How do children decode? Making sense of symbols

How do children learn to interprete

Many teachers think that decoding happens when kids start identifying the right sound with the right letter. But it’s more than just knowing what sound each letter makes. Real decoding happens when kids actually start using this knowledge to spell and read. Decoding is their ability to match letters and sounds rapidly, changing print into speech, in order to slowly and
steadily become global readers.

During instruction, we teach decoding via segmenting and blending. Basically, we help them understand how we take apart sounds (=segmenting) and how we combine them together (=blending). Kids who are able to do both, are literally sounding out words, meaning that:

  • They are becoming fluent speakers and readers.
  • They are able to read and spell new words.
  • Their reading comprehension is heightened.
  • They can blend sounds into words and vice versa.

Decoding needs to be systematic, explicit and multi-sensory.

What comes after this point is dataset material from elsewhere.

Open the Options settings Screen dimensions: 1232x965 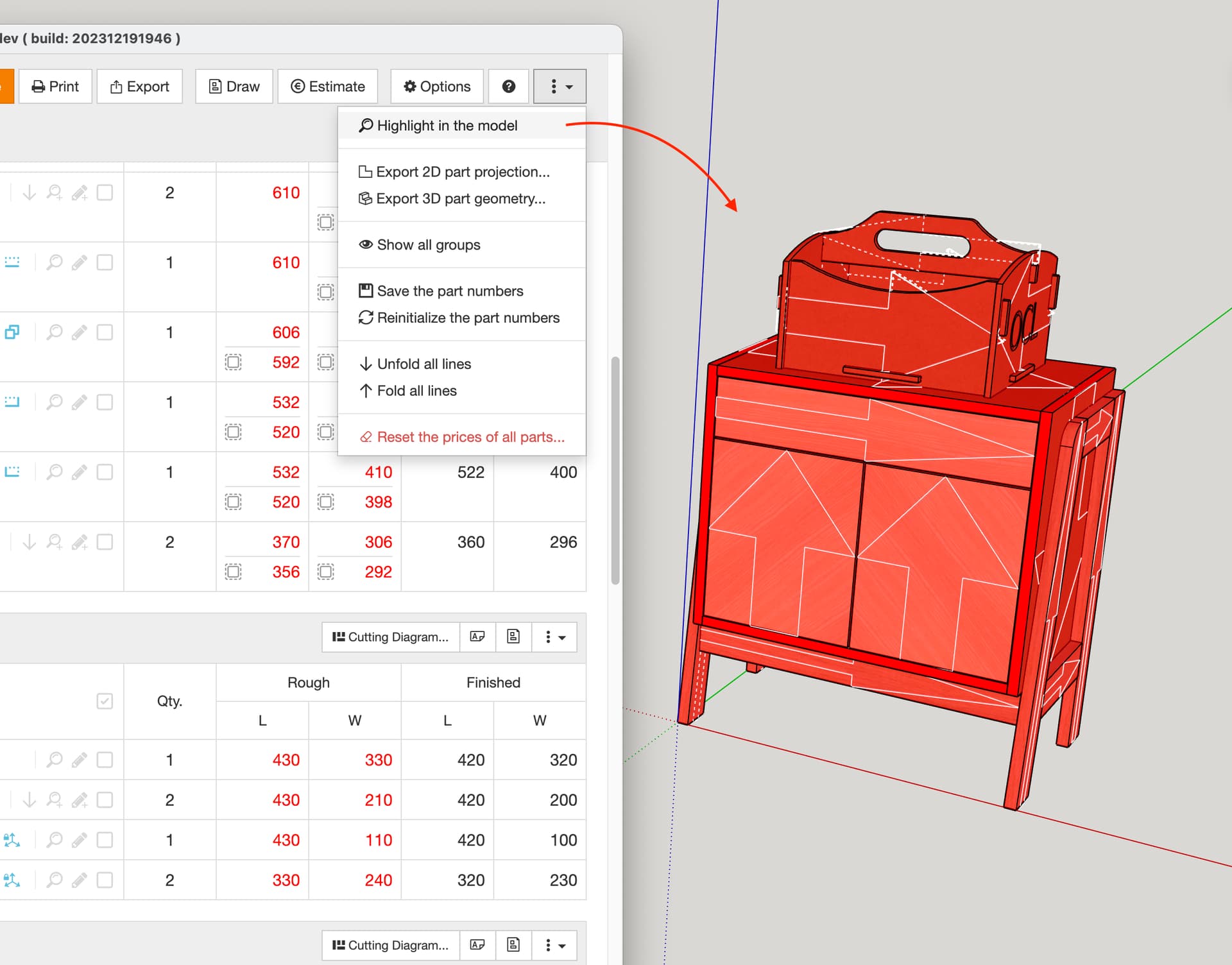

In plain English, we need to find ways to teach them how to look for letter patterns. And then, how to create these patterns themselves. A huge red flag while decoding, mainly relates to kids practically guessing how words sound:

  • By looking only at the first letter of the word.
  • By trying to isolate and reproduce the sound of the first letter of the word.

In cases like these, kids read very slowly because they are trying to make sense of what they’re reading and process it altogether. That’s a strenuous and discouraging task by itself. Imagine adding underlying factors like language deficits, interference with L1 or attention problems. Kids rarely don’t want to learn how to read. They’re naturally motivated. They love learning
letter chants, hands-on syllable rhymes or playing alliteration games. Three simple ideas to get you started:

  1. Play Robot Talk. It’s a fun way to show them how we segment orally. Don’t forget to ask them to put their finger on their chin, and feel it move as they pronounce each syllable. You’ll love their feedback!
  2. Use push lights. Plain, round, battery lights. You’ll need at least 4. One for each syllable. Keep adding more lights as you teach longer words or even phrases. Variable 1: read out words and tap the number of syllables you hear. Variable 2: read a word and pronounce it as you tap the lights. Do they match? Variable 3: Multi-syllable words – use different color lights to teach stress and intonation.
  3. Lay hide-and-seek with letters. Help them “see” the letter in their head and let their imagination will do all the work for you. You’ll need a black box and plastic alphabet letters. Place one letter in the box. Have them feel the shape, lines and curves of the letter. While doing that, they inevitably create an image in their mind, one you should encourage them to recall every time they need to remember this letter in particular. It’s a sensory memory experience. Do you see the potential?

Teaching young learners what written language looks and sounds like is essential. But what written language feels like to them is a totally different story. “I hate reading” is almost never literal.